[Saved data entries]
- Opening Delimiter -
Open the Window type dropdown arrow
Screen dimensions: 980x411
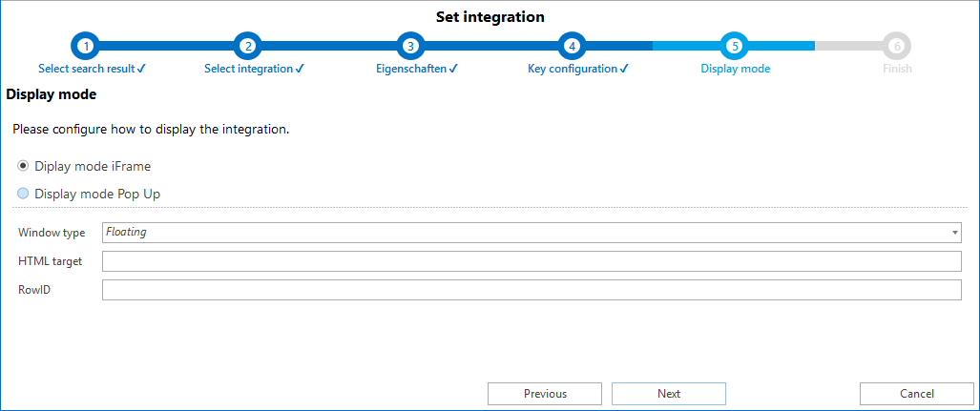(x=954, y=233)
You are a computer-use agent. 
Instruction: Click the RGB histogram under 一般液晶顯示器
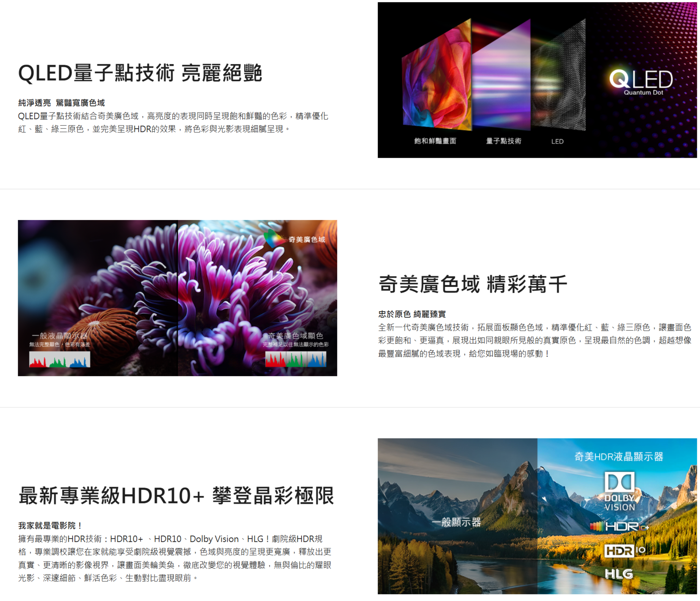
- Closing Delimiter -
*Work instruction*.
Go to the line with "You are a computer-use agent." in the entries above. Reproduce that line and each one after it to the end, exactly and without the pictures.

*Exercise answer*.
You are a computer-use agent. 
Instruction: Click the RGB histogram under 一般液晶顯示器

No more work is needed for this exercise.